Use when: you're passing document content to an LLM, building a RAG pipeline, or need a structured representation that preserves semantic relationships between blocks. The LDM is designed for machine consumption, not human reading.

The LDM uses blocks instead of segments, and adds tags — semantic labels that describe both the structural type and the content pattern. Blocks are ordered as they appeared in the original document.

endpoint
POST /export  { "session_id": "...", "format": "ai" }
POST /ingest/file/ai
example output — AIAdapter / LDM
{
  "blocks": [
    {
      "type": "prose",
      "label": null,
      "content": {
        "text": "In this matrix or 2 dimensional array the first row
        is data of one object where each value is its relation
        to other objects or features."
      },
      "tags": [
        "PROSE",
        "UNSTRUCTURED"
      ],
      "confidence": 1
    },
    {
      "type": "prose",
      "label": null,
      "content": {
        "text": "Each row corresponds to one object (or entity,
        or data sample)."
      },
      "tags": [
        "PROSE",
        "UNSTRUCTURED"
      ],
      "confidence": 1
    }
    // ... more blocks
  ]
}

LDM field reference

Field Type Description
type string Structural type: prose · kv_block · table · tree · mixed
label string|null Semantic label inferred from content (e.g. "Introduction", "Config"). null when none detected.
content.text string The block's text content, ready to embed or inject into a prompt.
tags array Semantic labels: PROSE · UNSTRUCTURED · STRUCTURED · KV · TABLE · TREE · MIXED. Multiple tags can apply.
confidence number Classification certainty 0.0–1.0. Use to filter blocks before passing to an LLM.
LLM tip: Filter blocks by confidence >= 0.8 before injecting into a prompt.
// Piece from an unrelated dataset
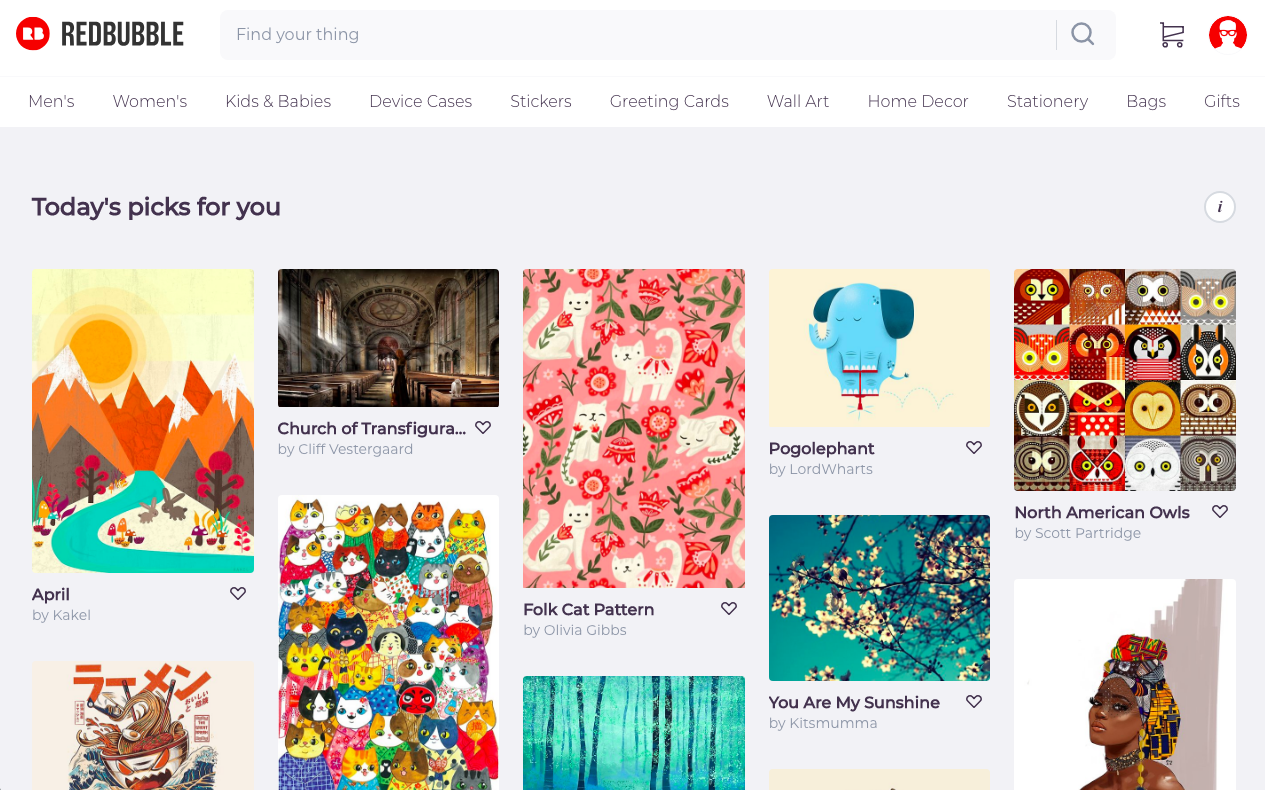Select the Stickers navigation item

541,101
Use tags to route blocks to different prompt templates — prose blocks go into a summarisation prompt, kv_block blocks go into an extraction prompt, table blocks get serialised to markdown before injection.
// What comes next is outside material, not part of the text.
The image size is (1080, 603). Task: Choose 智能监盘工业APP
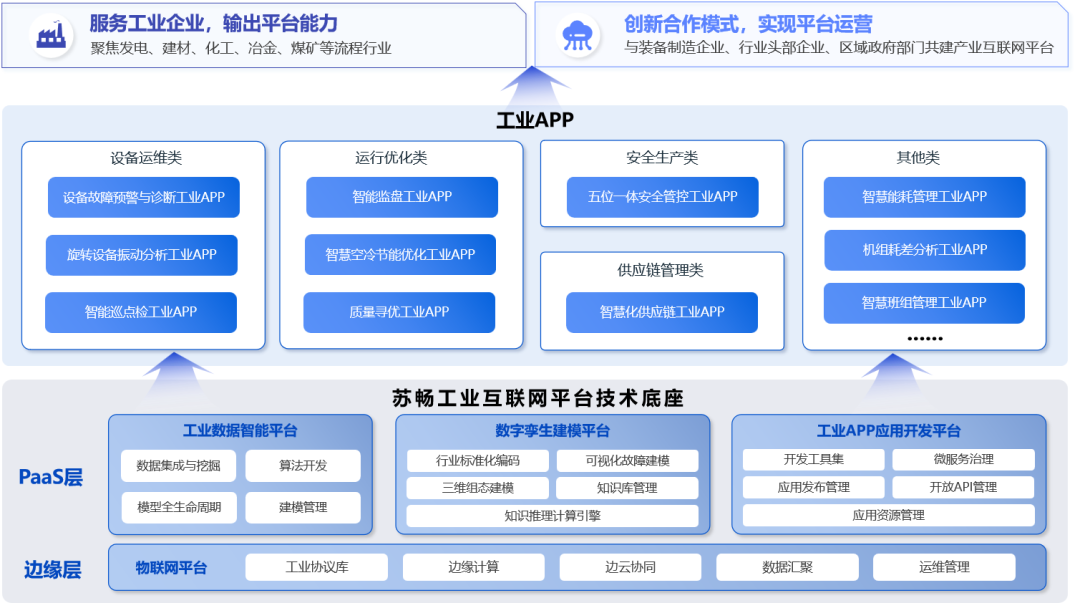point(401,197)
MachineAdapter vs AIAdapter — when to use which

Scenario Use
Store segments in PostgreSQL / MongoDB MachineAdapter
Feed content into an LLM prompt AIAdapter
Build a RAG retrieval index AIAdapter
Export to CSV / data pipeline MachineAdapter
Display cleaned document to a user HumanAdapter
Detect and route by structure type Either — type field is the same in both

// API reference

Endpoints

All endpoints require an X-API-Key header for authenticated tiers. Free tier requests (no key) are limited to 10 per day per IP. Get your key at dashboard.

POST

/ingest

Register a text payload for processing. Returns a session_id — pass this to /resolve next.

request
{
  "payload": "your text here"
}
response
{
  "session_id": "fc6cfd283de599e3",
  "status": "created",
  "char_count": 142,
  "line_count": 4
}
POST

/resolve

Run the engine on a registered session. Returns the full envelope with all segments classified. Processing time scales with document size.

request
{
  "session_id": "fc6cfd283de599e3"
}
POST

/export

Export a resolved session in your chosen format. Call after /resolve completes.

request
{
  "session_id": "fc6cfd283de599e3",
  "format": "machine"  // "human" | "machine" | "ai"
}
POST

/ingest/file

Upload a file directly — PDF, DOCX, XLSX, HTML, CSV, or plain text. Runs all three pipeline stages in a single request and returns the full COC envelope immediately. Supported formats: .pdf .docx .xlsx .html .csv .txt — max 50MB.

request — multipart/form-data
curl -X POST https://moonlit-grail-386316.web.app/ingest/file \
  -H "X-API-Key: qrynt_live_..." \
  -F "file=@document.pdf"
Request units: File uploads consume ceil(characters / 100,000) units from your daily limit — a 300k character document costs 3 units. Check your remaining units in the dashboard.